Se alguém questionar o direito do povo judeu à terra de Israel, o povo judeu poderá responder: “D-s criou o universo. Ele dividiu a terra em muitas terras, línguas e paisagens. Mas uma pequena terra Ele deu ao povo judeu. Esse é o nosso título para a Terra.”

Como o rabino Isaac poderia pensar nisso como uma resposta convincente? Quase inevitavelmente, alguém que desafia o direito do povo judeu à Terra de Israel não acreditará no D-s de Israel. Então, como uma referência ao D-s de Israel influenciará o caso de Israel?

Ironicamente, sabemos a resposta para essa pergunta. Hoje, a esmagadora maioria daqueles que desafiam o direito de existência de Israel acredita no D-s de Israel, isto é, no D-s de Avraham. Eles pertencem à grande família de fé conhecida como monoteísmo abraâmico.

A eles devemos dizer humildemente: quando se trata de conflito político, procuremos uma solução política. Vamos trabalhar juntos na busca pela paz. Mas quando se trata de religião, não esqueçamos que sem o Judaísmo não haveria Cristianismo nem Islamismo. Ao contrário do Cristianismo e do Islamismo, o Judaísmo nunca procurou converter o mundo e nunca criou um império. Tudo o que procurava era uma pequena terra, prometida aos Filhos de Israel pelo Criador do universo, em quem todos os judeus, cristãos e muçulmanos acreditam.

• Trecho dos dados:
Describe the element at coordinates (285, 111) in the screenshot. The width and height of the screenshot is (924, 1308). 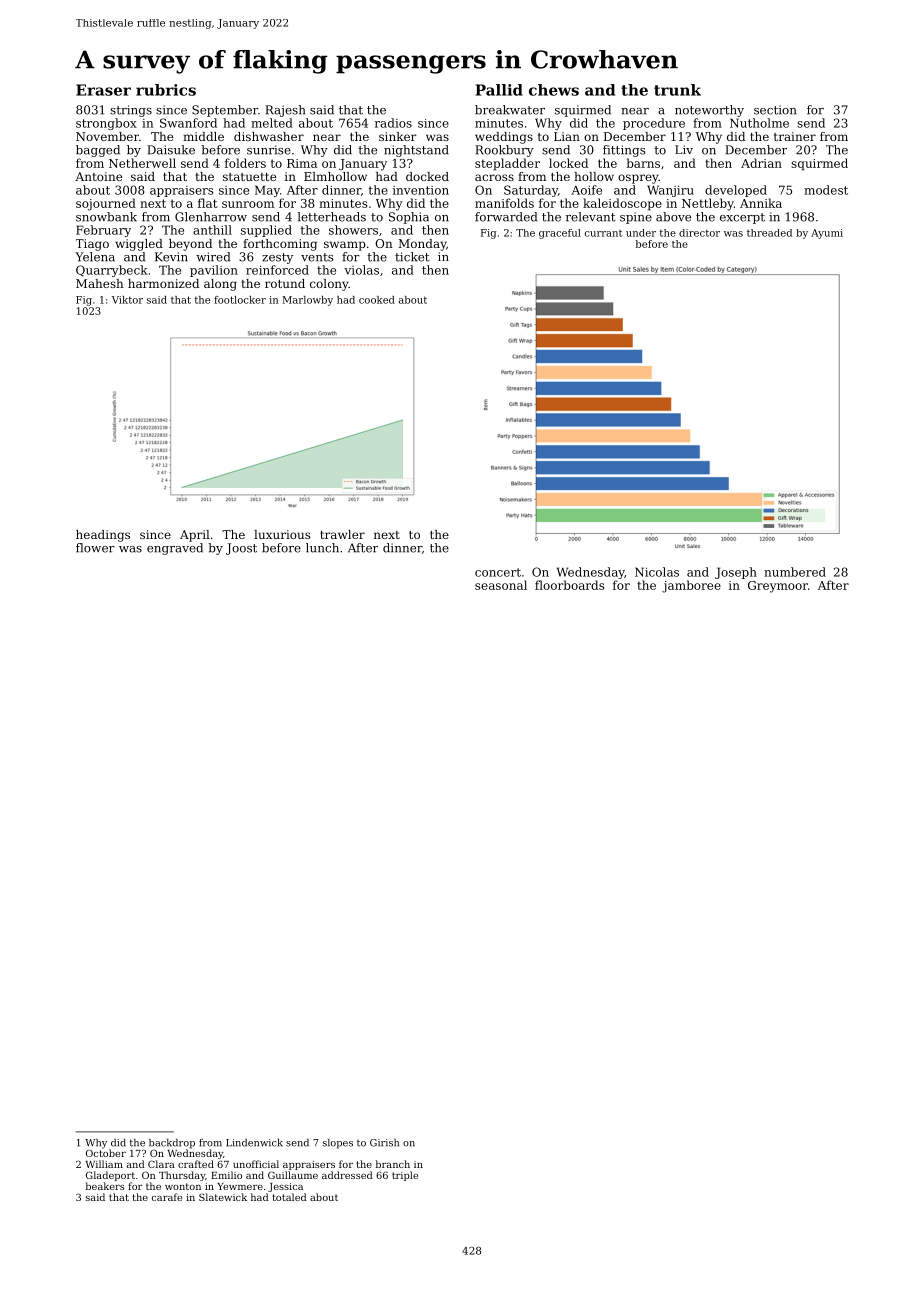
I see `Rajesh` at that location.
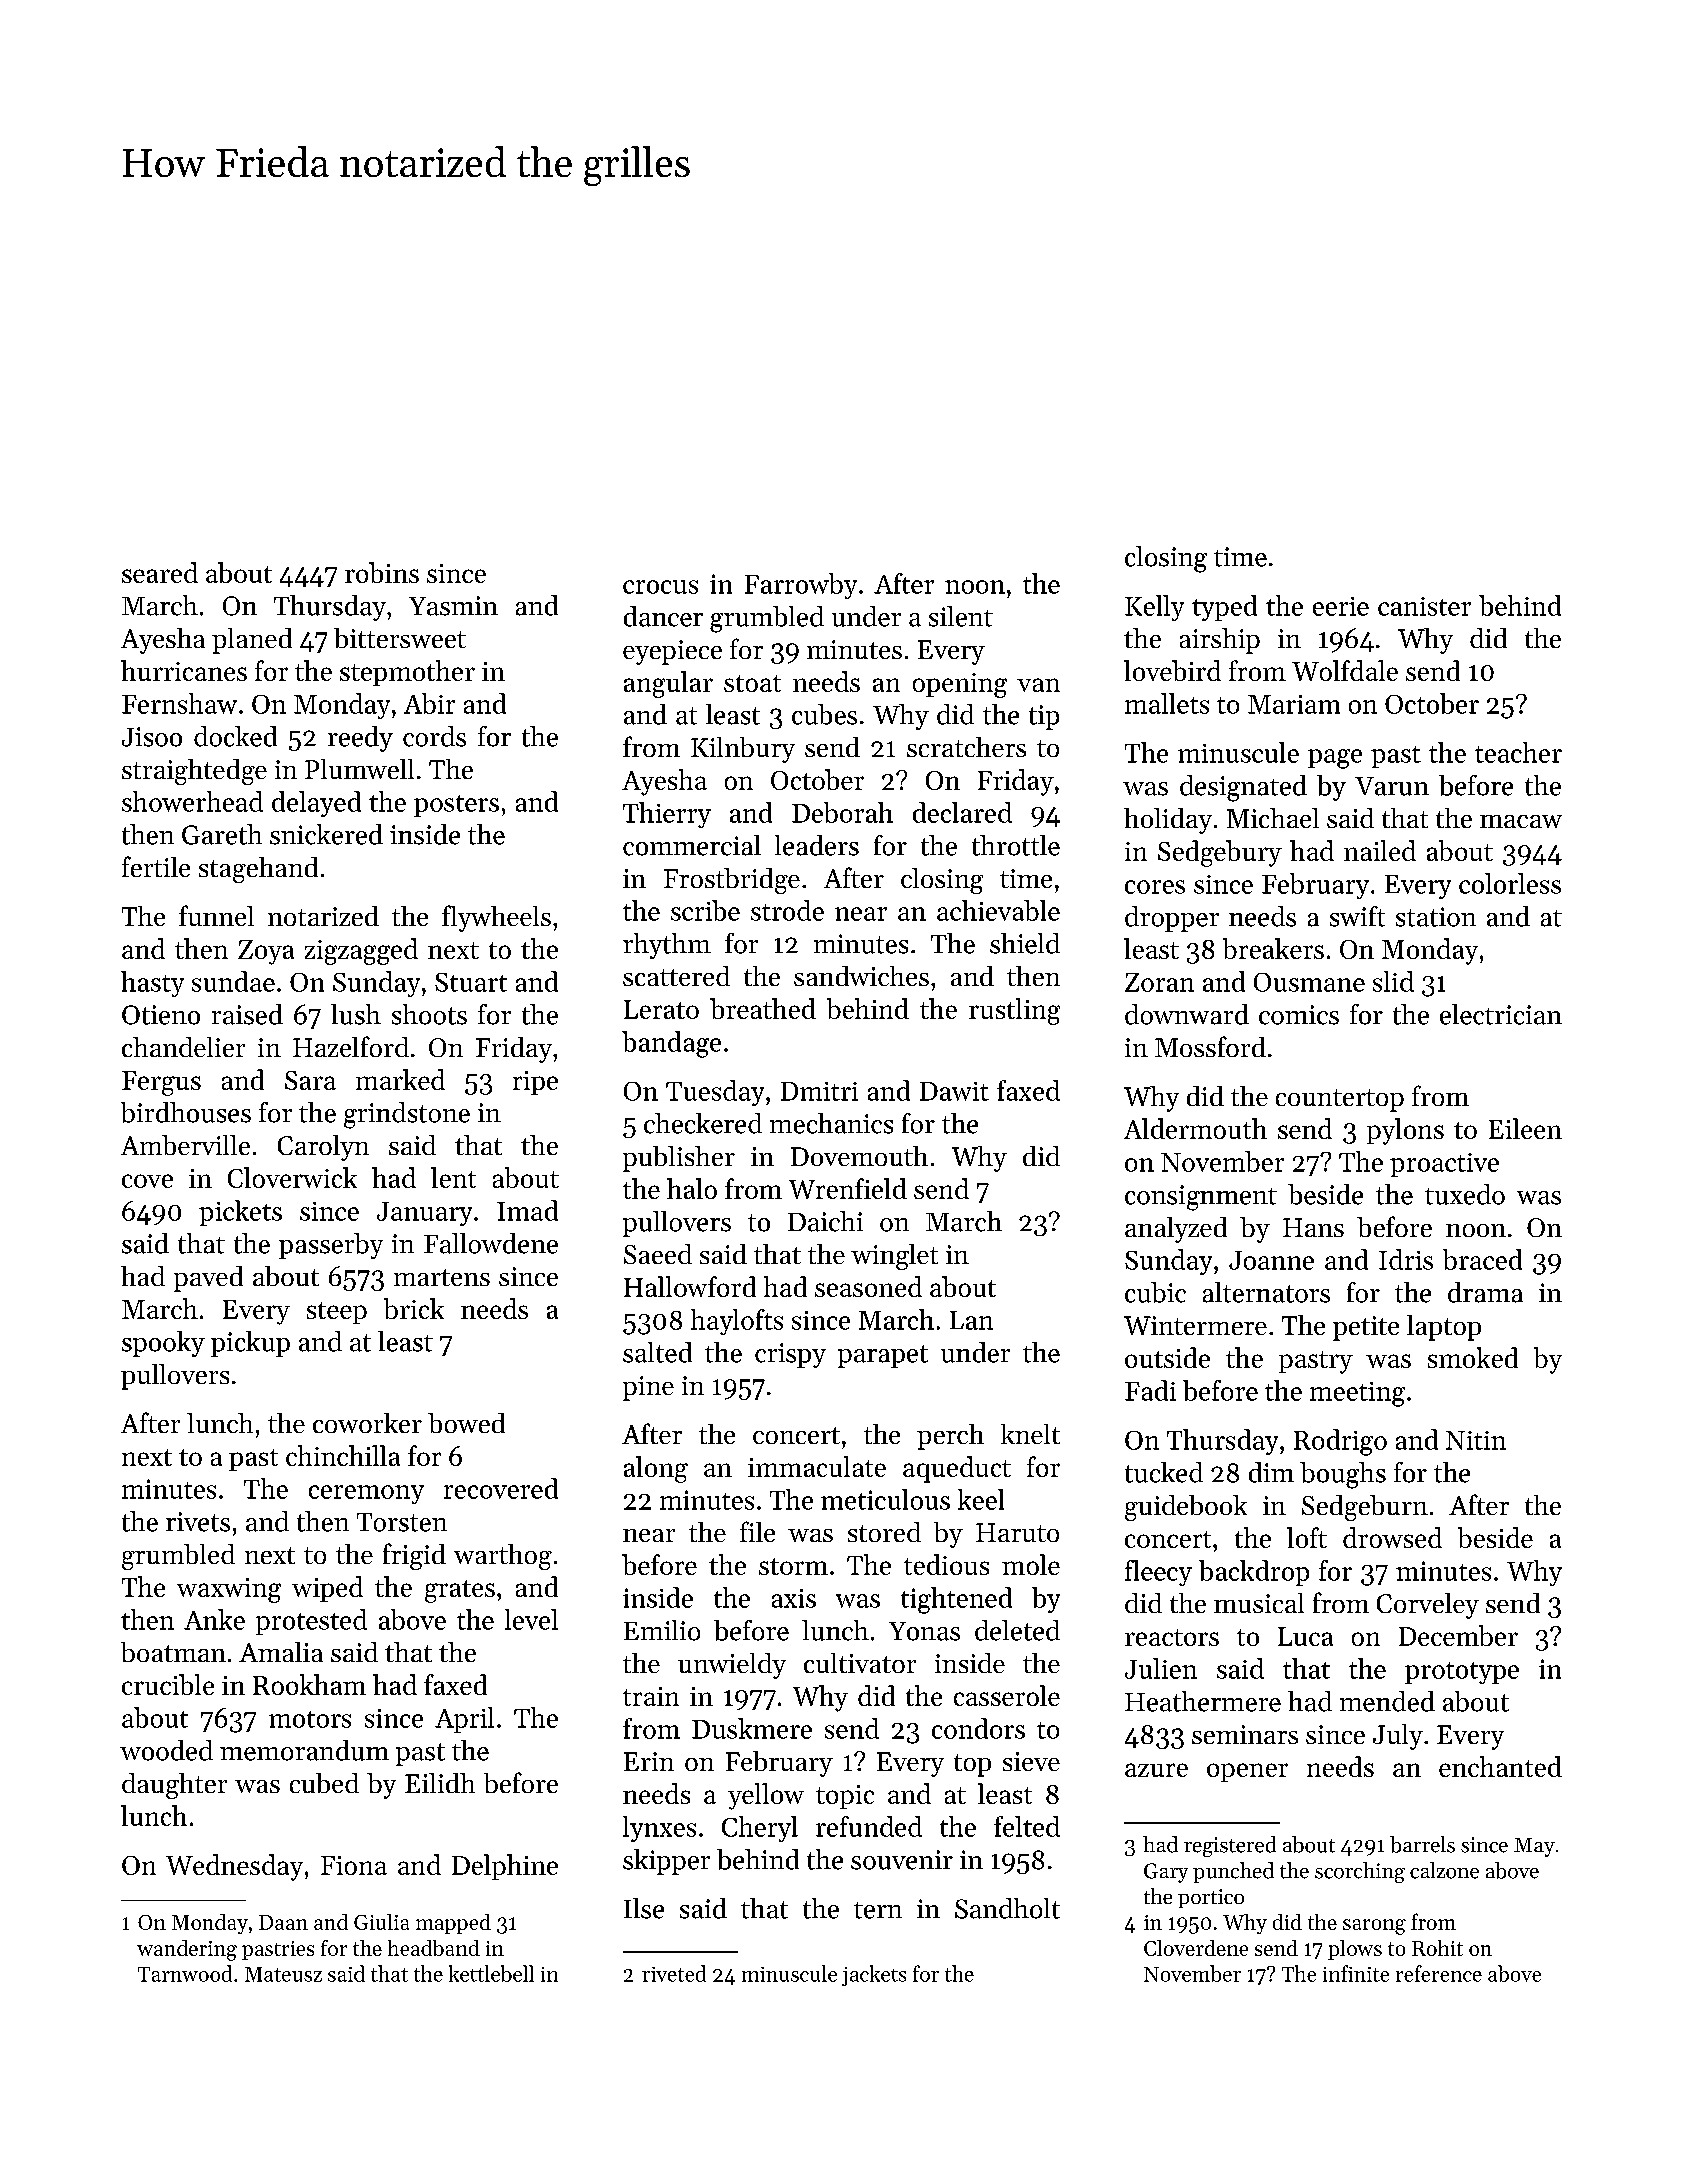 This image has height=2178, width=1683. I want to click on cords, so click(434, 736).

• Instruções:
**A)** No texto sobre o direito do povo judeu à Terra de Israel, reescreva o trecho que começa nas palavras "Como o rabino" e termina em "como monoteísmo abraâmico.", trocando "esmagadora maioria" por "grande maioria".
**B)** Dê continuidade ao texto sobre o direito do povo judeu à Terra de Israel a partir de onde ele termina.

• Respostas das tarefas:
**A)**
Como o rabino Isaac poderia pensar nisso como uma resposta convincente? Quase inevitavelmente, alguém que desafia o direito do povo judeu à Terra de Israel não acreditará no D-s de Israel. Então, como uma referência ao D-s de Israel influenciará o caso de Israel?

Ironicamente, sabemos a resposta para essa pergunta. Hoje, a grande maioria daqueles que desafiam o direito de existência de Israel acredita no D-s de Israel, isto é, no D-s de Avraham. Eles pertencem à grande família de fé conhecida como monoteísmo abraâmico.

**B)**
Infelizmente, o Rabino Isaac estava certo, e Rashi estava certo ao citá-lo no início de seu comentário da Torá. O povo judeu seria desafiado no seu direito à terra, por pessoas que afirmavam adorar o mesmo D-s. Esse mesmo D-s nos convoca hoje à dignidade da pessoa humana, à santidade da vida humana e ao imperativo da paz. E esse mesmo D-s diz-nos que num mundo de 82 nações cristãs e 56 muçulmanas, há espaço para um pequeno Estado judeu.

 

NOTAS
[1] Este ensaio foi escrito originalmente pelo Rabino Sacks em setembro de 2010. Anos mais tarde, quando ele começou sua tradução de toda a Torá, ele ofereceu uma nova tradução radical da primeira frase da Torá: Bereishit bara Elokim… – “ Quando D-s começou criando…”. A tradução completa do Rabino Sacks está disponível na edição Koren Tanakh: Magerman.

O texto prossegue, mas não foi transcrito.